During jury deliberations, the court should have granted defendant’s mistrial motion, made on the ground that any verdict would be reached under coercive circumstances. The court’s statements during jury deliberation were also prejudicial to defendant’s right to a fair trial. The jury returned two notes, on the second and fourth day of deliberations, announcing that the jury was deadlocked; the second note emphatically listed different types of evidence the jury had considered. The court’s Allen charges in response to both notes were mostly appropriate but presented the prospect of protracted deliberations by improperly stating that the jury had only deliberated for a very short time when it had actually deliberated for days (see People v Aponte, 2 NY3d 304, 308-309 [2004] [trial court improperly stated, among other things, that it was “nowhere near” the point when it would find a hung jury, where deliberation had lasted two days]). The court initially informed the jury that its hours on one day would be extended to 7:00 p.m., before reversing that decision and merely extending the hours to 5:00 p.m., and then it extended the hours to 6:00 p.m. on the next day, a Friday. The court improperly described those changes as a “tremendous accommodation” that was “loathed” by the system (see People v Huarotte, 134 AD2d 166, 170-171 [1st Dept 1987]; see also Aponte, 2 NY3d at 308 [finding reversible error where, among other things,Allen charge “suggested that the jurors were failing in their duty”]). Pp. 1-2 (external quotation marks omitted and internal citations and quotations preserved).

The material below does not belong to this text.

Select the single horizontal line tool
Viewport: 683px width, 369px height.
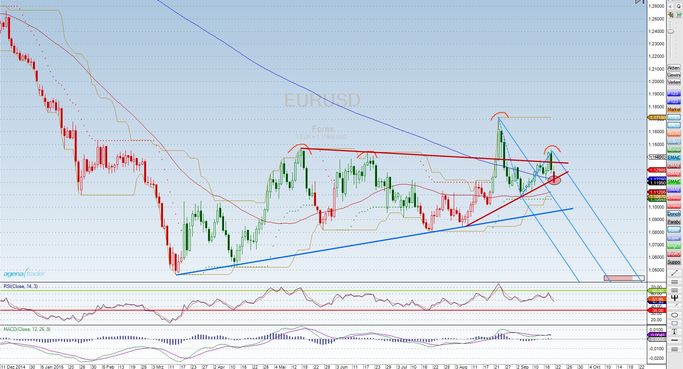click(674, 340)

In light of other criminal cases coming out of the Bronx (e.g. Kalief Browder), it is important to emphasize the neutral role the judge is to play while making sure the rights of the defendant are not violated by the prosecutor. In this case, the First Department concluded that “there is a significant probability that defendant would have been acquitted if not for the violation of his right of confrontation, the prosecutor’s improper statements in summation, and the court’s improper statements during deliberation.” Pp. 2 (citing People v Crimmins, 36 NY2d 230, 242 (1975)). The case is People v DeJesus, 2015 NY Slip Op 08959, (1st Dep’t. Dec. 8, 2015). A new trial was ordered. The case is People v DeJesus, 2015 NY Slip Op 08959.